Potomac Nationals pitching coach Sam Narron watches the game from his team’s dugout earlier this week at Historic Grainger Stadium. Narron is a Wayne County native and former ECU standout who played in the NCAA Tournament at Grainger Stadium in 2001. Photo by Linda Whittington / Neuse News

Very rarely does a player on an opposing Carolina League team get cheers when they are introduced at Historic Grainger Stadium.

Even rarer is when an opposing coach gets more than just polite applause. However, that’s been the case all week when Potomac pitching coach Sam Narron has been introduced in pregame or when he makes a mound visit to check on one of his Nationals’ pitchers.

And it’s not just polite applause – when he’s been introduced or walks to the mound, Narron has been receiving loud cheers from Grainger Stadium fans that are usually reserved for Down East Wood Ducks stars.

Baseball fans in Lenoir County and ENC remember Narron as having one of the best southpaw pitching arms to come through the area, first for Eastern Wayne and later for ECU.

The 6-foot, 7-inch Narron, who will turn 37 on July 12 but looks like he could give you a solid three or four innings right now, said he was thankful for the support he’s received from fans this week. His Nationals play their final contest of a five-game set on Friday in Kinston. Everyone from his devoted parents – “Rooster” and Robin Narron – to former college and high school coaches and teammates and even members of the church his parents attend have attended Wood Ducks games this week to welcome Narron back to ENC.

“Anytime I get back to Eastern North Carolina in-season, it’s a good thing because it doesn’t happen very often,” Narron said. “It’s always special when you’re around people who care about you and that you care about. It just makes this experience that much more fun.”

Among those who have come to Kinston to see Narron coach this week have included his American Legion coach (Doyle Whitfield), his Eastern Wayne High School coach (Jabo Fulghum) and hall of fame legend George Whitfield.   

Narron is the grandson of a former major league player and coach by the same name. He’s also the cousin of Jerry Narron, the manager of the Texas Rangers in 2001-02 and Cincinnati Reds (2005-07); Jerry is currently a coach on the Arizona Diamondbacks staff with manager Torey Lovullo, who managed the Kinston Indians for two years, including the 2004 championship season.

Coming from such great baseball stock, Narron has the intrinsic knowledge of the game a lot of other people may not possess.
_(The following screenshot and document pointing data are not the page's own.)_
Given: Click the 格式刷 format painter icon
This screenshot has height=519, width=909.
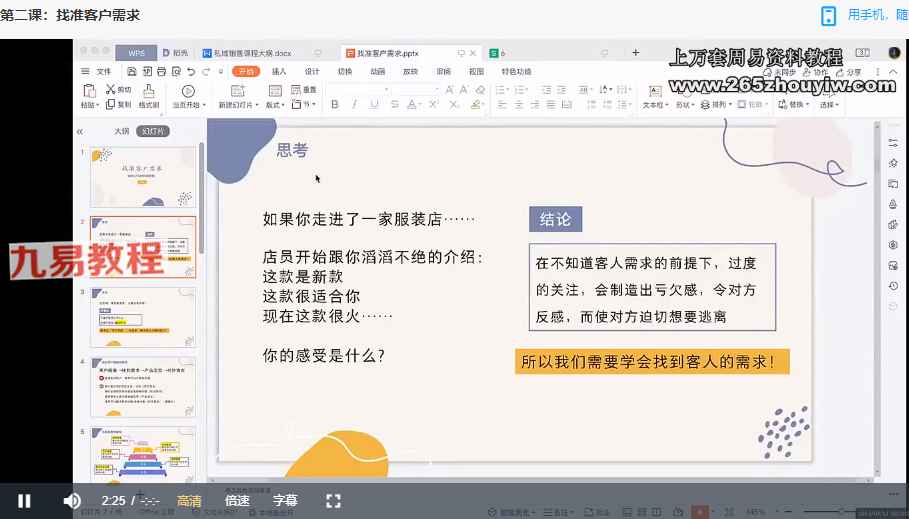Looking at the screenshot, I should tap(148, 92).
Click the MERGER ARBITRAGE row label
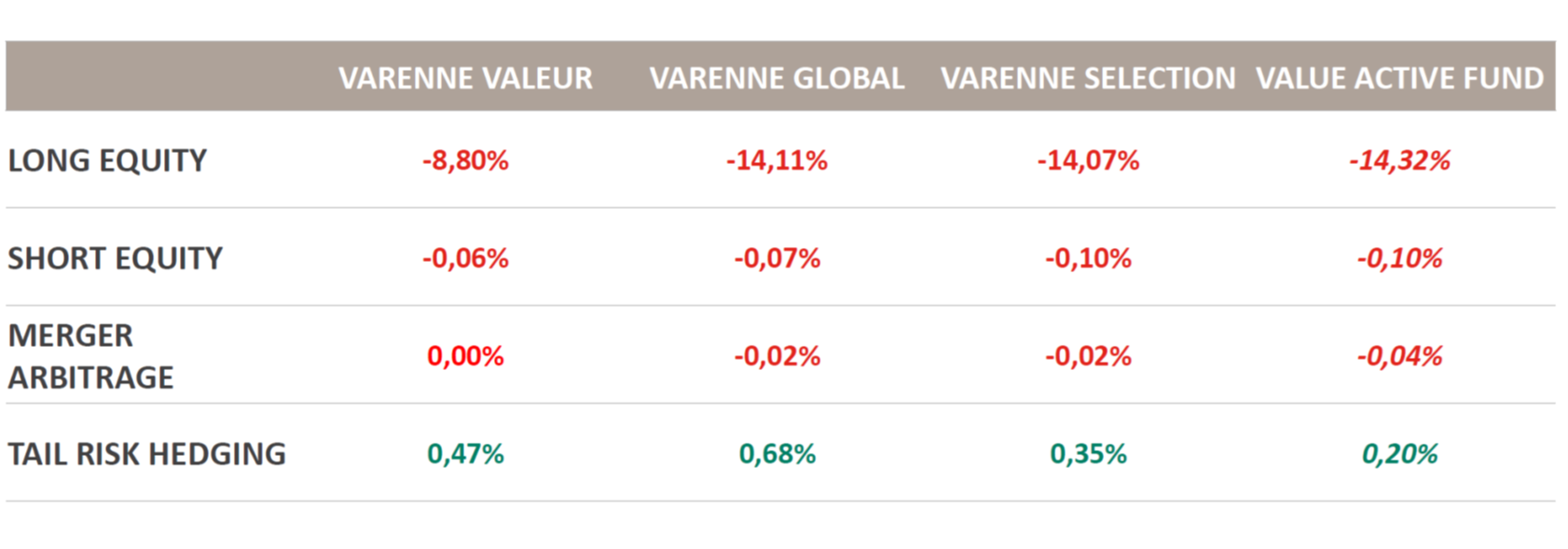 click(91, 356)
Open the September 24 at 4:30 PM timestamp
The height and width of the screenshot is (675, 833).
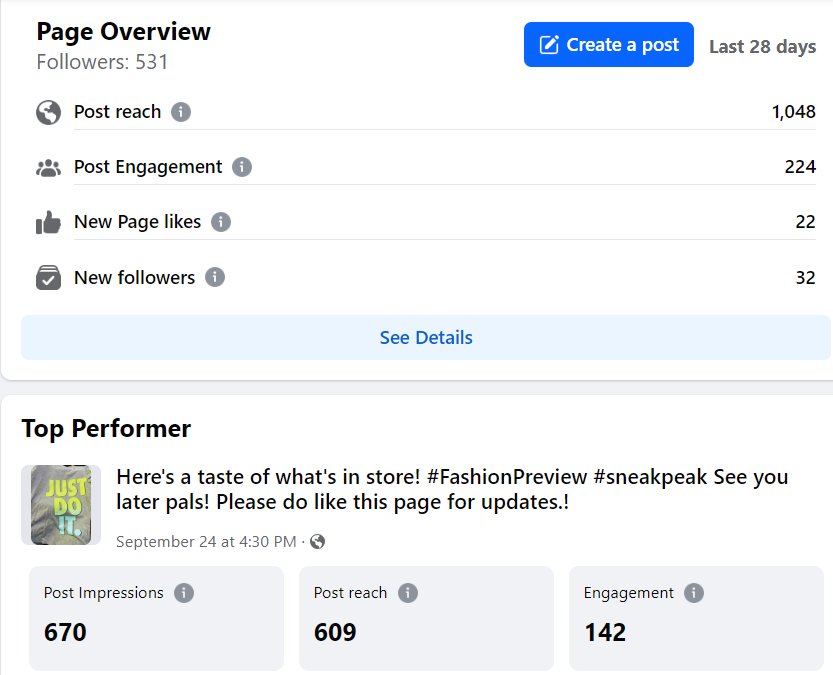[206, 542]
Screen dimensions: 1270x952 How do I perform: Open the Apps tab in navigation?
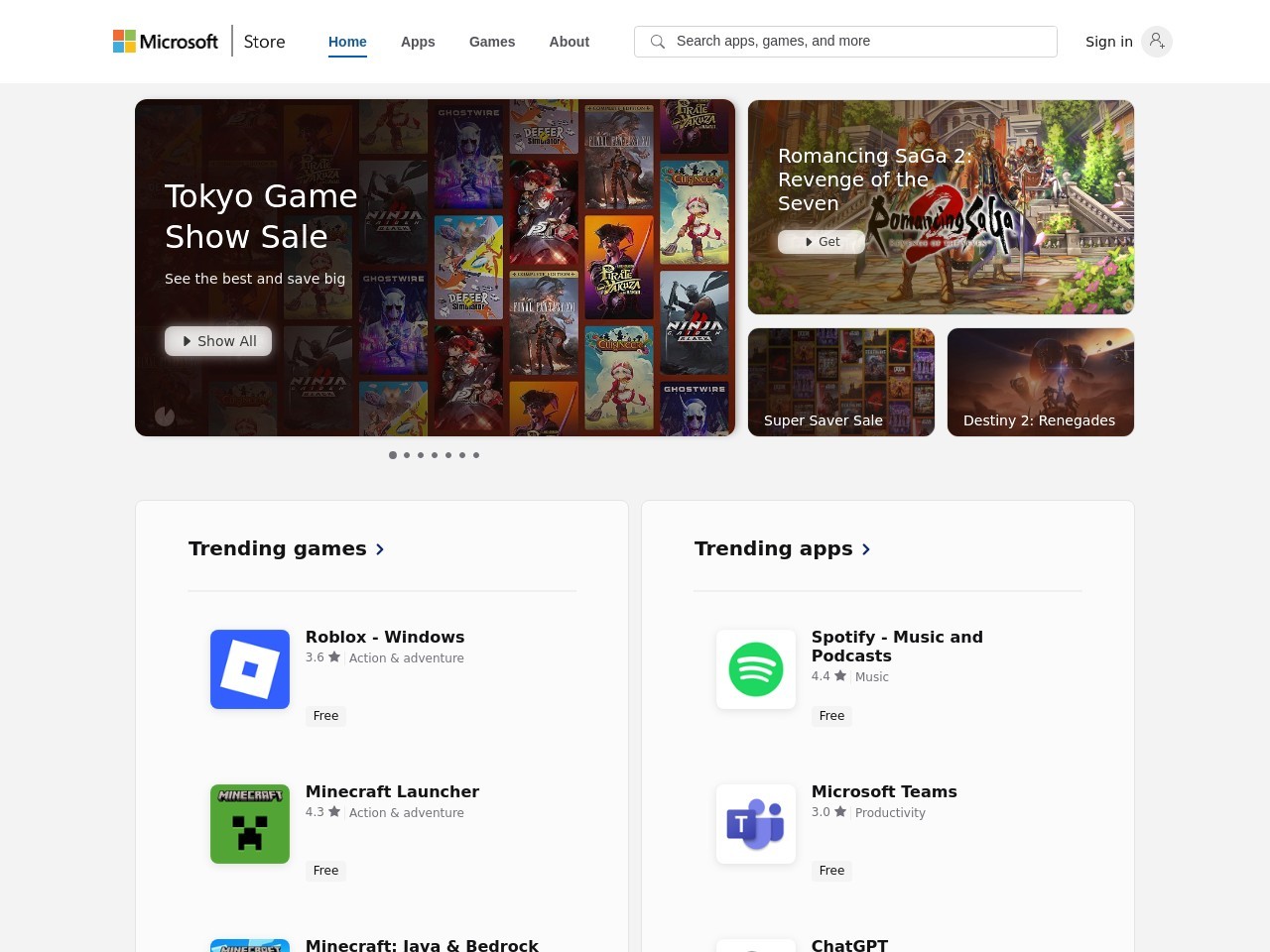click(x=418, y=42)
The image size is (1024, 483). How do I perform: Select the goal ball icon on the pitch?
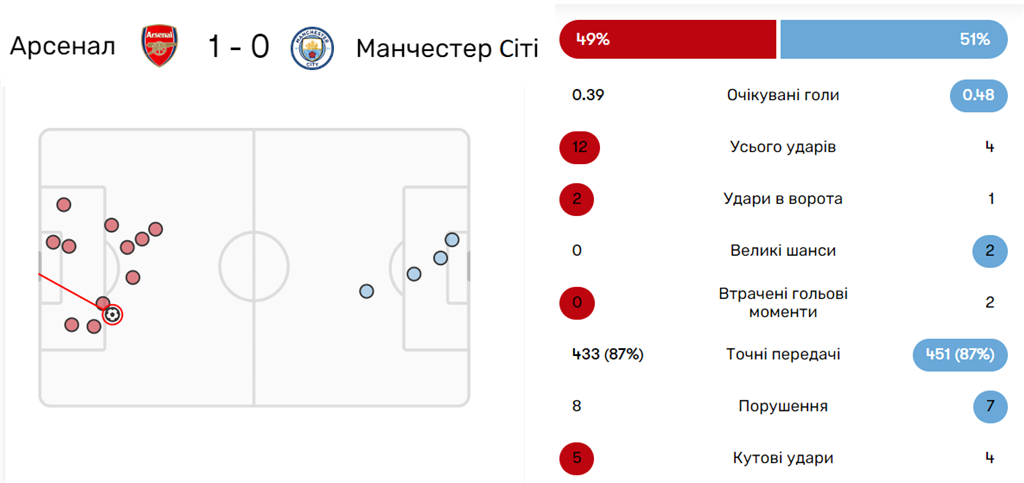tap(112, 315)
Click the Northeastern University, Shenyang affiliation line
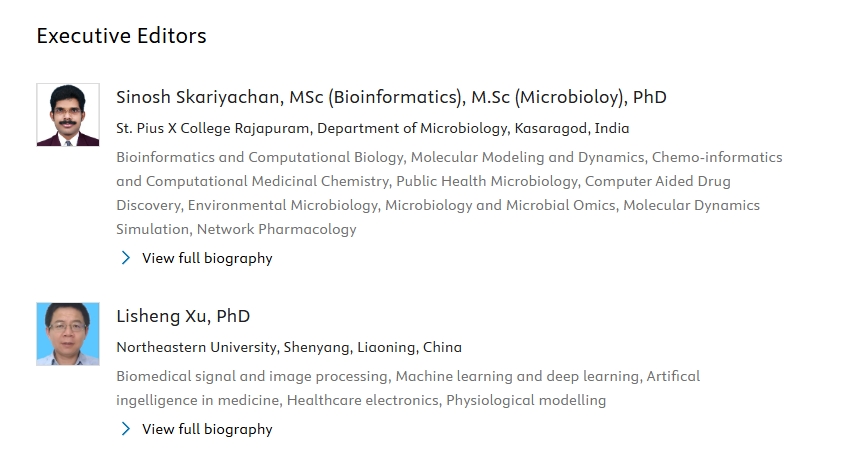The height and width of the screenshot is (464, 853). tap(289, 347)
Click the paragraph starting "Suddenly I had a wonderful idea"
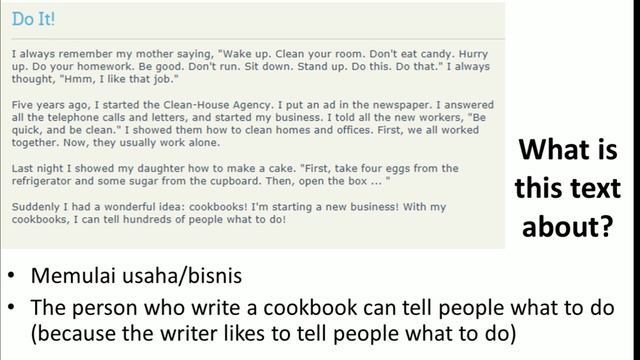The width and height of the screenshot is (640, 360). [x=229, y=213]
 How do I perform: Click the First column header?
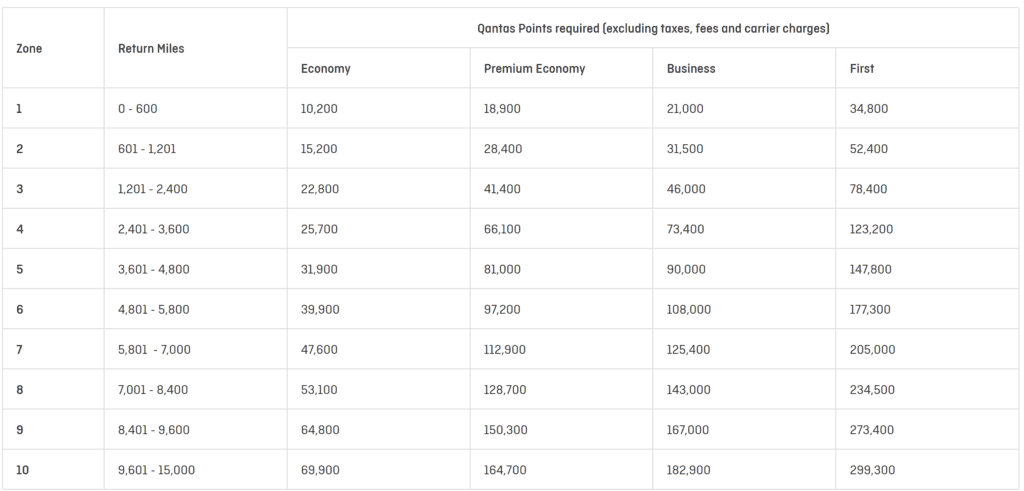pyautogui.click(x=861, y=69)
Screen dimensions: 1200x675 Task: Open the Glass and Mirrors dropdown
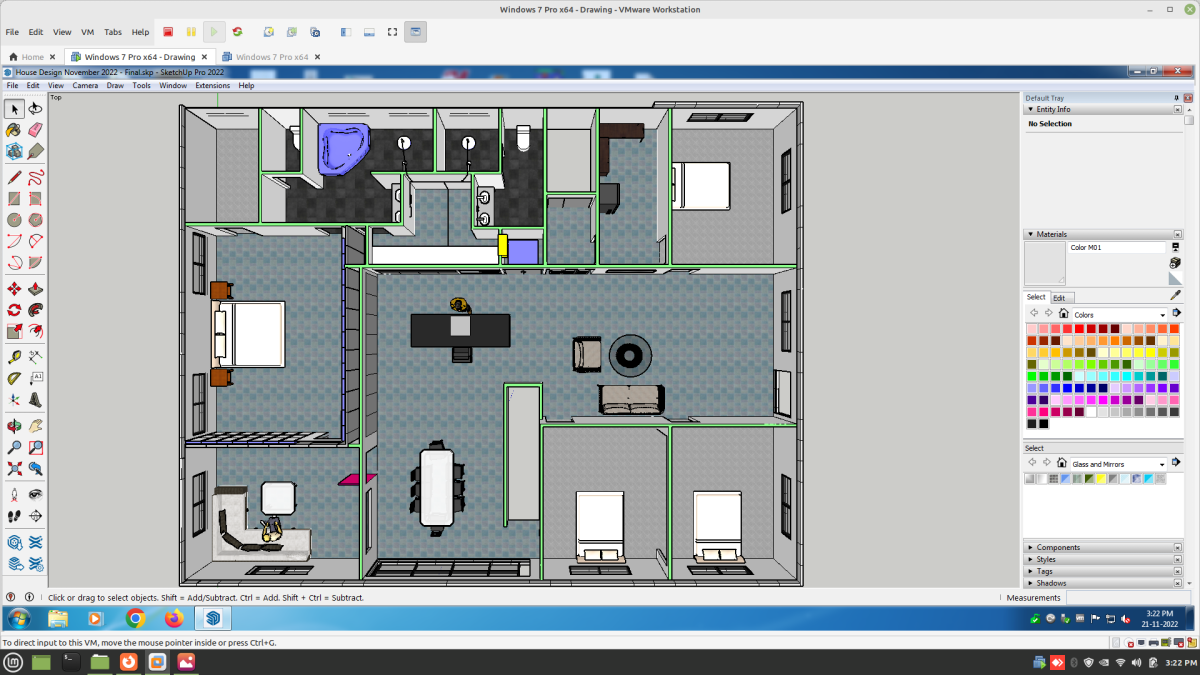coord(1162,464)
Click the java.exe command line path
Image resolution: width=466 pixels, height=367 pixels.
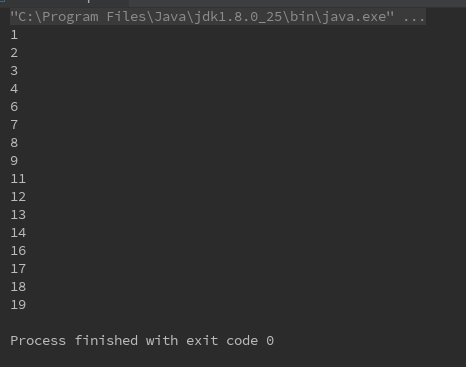[202, 17]
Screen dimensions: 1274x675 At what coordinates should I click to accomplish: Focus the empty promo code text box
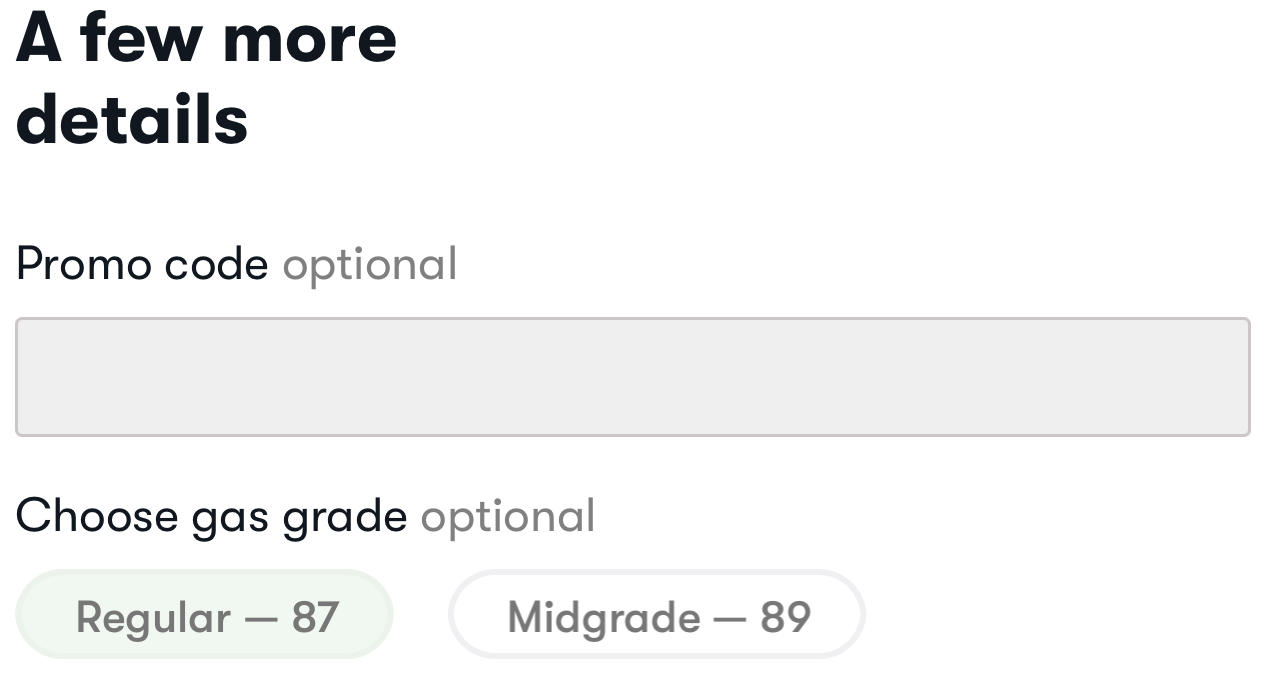[x=632, y=377]
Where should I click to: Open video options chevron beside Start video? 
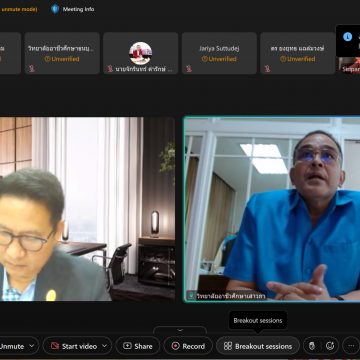point(105,346)
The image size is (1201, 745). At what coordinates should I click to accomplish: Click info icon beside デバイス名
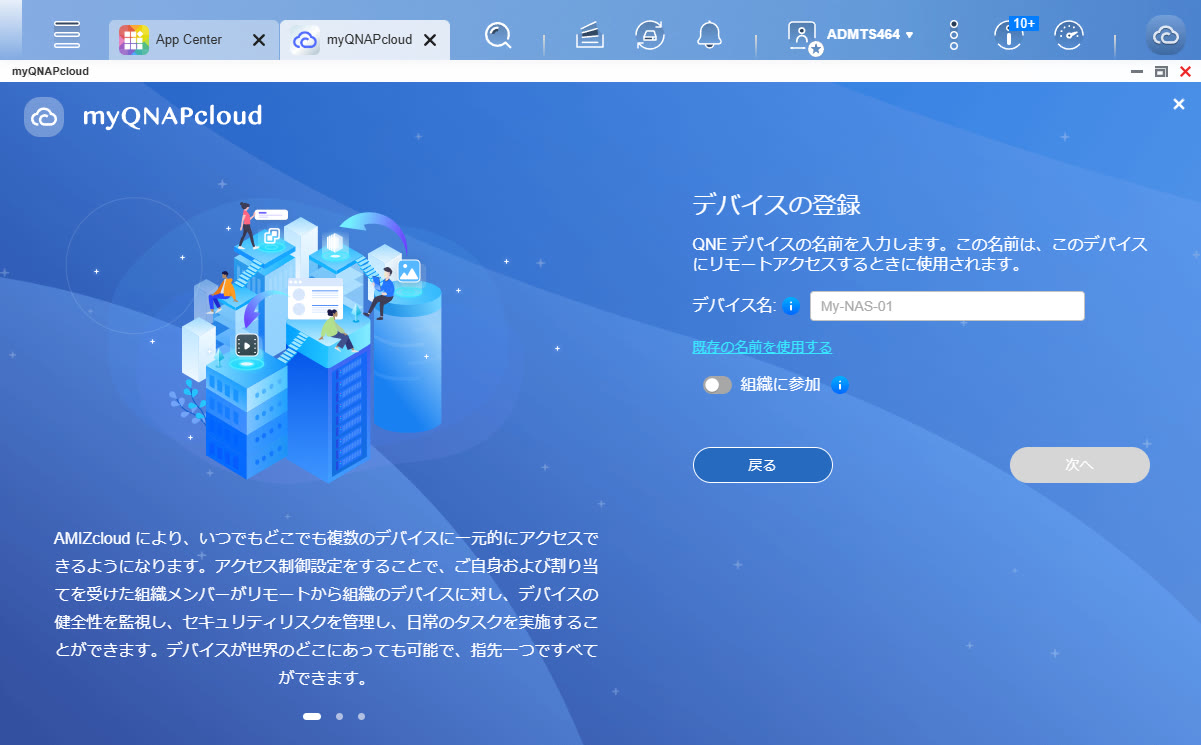click(791, 306)
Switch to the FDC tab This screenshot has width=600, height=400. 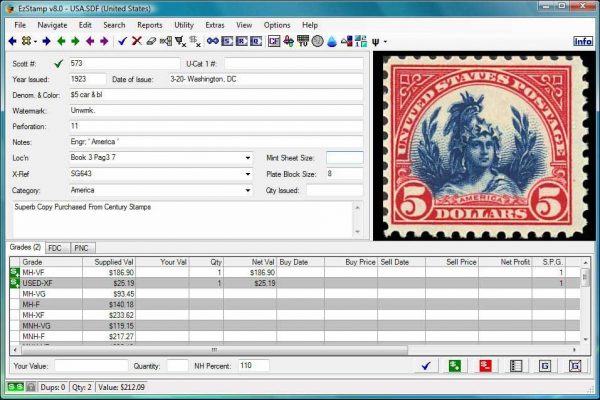click(56, 246)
He says his success is due to the influences of people like his parents, Whitfield, Fulghum and legendary ECU coach Keith LeClair.

“All those people touched my life in a special way and helped me get to this point,” Narron said. “I’ve been very blessed and very fortunate to do some special things and to have the opportunity to be here. … My father and mother raised me in the right way to be a good person that respects people.”

 Potomac Nationals pitching coach Sam Narron meets with his pitchers on the mound during a game against the Down East Wood Ducks at Historic Grainger Stadium on Wednesday. Photo by Linda Whittington / Neuse News

Potomac Nationals pitching coach Sam Narron meets with his pitchers on the mound during a game against the Down East Wood Ducks at Historic Grainger Stadium on Wednesday. Photo by Linda Whittington / Neuse News

He had a successful ECU career, which included a Conference USA championship and being named to the All-CUSA team. He said one of his favorite college memories was playing in the NCAA Super Regional in 2001 at Grainger Stadium.

“Playing against Tennessee here was something special that I will never forget,” he said. “The whole experience at ECU, the work ethic I learned from (LeClair) is something I try to instill in my players now.”

Narron was drafted in the 15th round of the MLB amateur draft in 2002 by the Rangers. He made his way up the ranks and eventually played one game for Texas in the 2004 season.

He played professional baseball for 10 seasons before retiring and becoming a pitching coach. Narron said he truly enjoys coaching.

“I knew I wanted to stay in the game in some way and to teach, so coaching was one avenue to do that,” he said. “I was very fortunate to join a great, up-and-coming organization in the Washington Nationals in 2012 and now we’ve established ourselves as one of the best in the major leagues.

“Where I’ll be in five years, I really don’t know. I just want to continue to do the best I can and enjoy what I’m doing.”

The five-game series is the only visit Narron and the Nationals will make to Grainger Stadium this season, unless the Woodies make it to the Carolina League championship. With a laugh, he said he was disappointed this was the Nats only stop in Kinston this season. His family – which includes his wife, an 8-year-old daughter and 3-year-old son – lives in Burlington but were able to come all week to the games.

“I want to be here all I can,” he said with a smile. “But we’ve got a couple of trips to Zebulon and Winston-Salem where I get to see them, so that’s good. It’s always really good to come to Kinston.”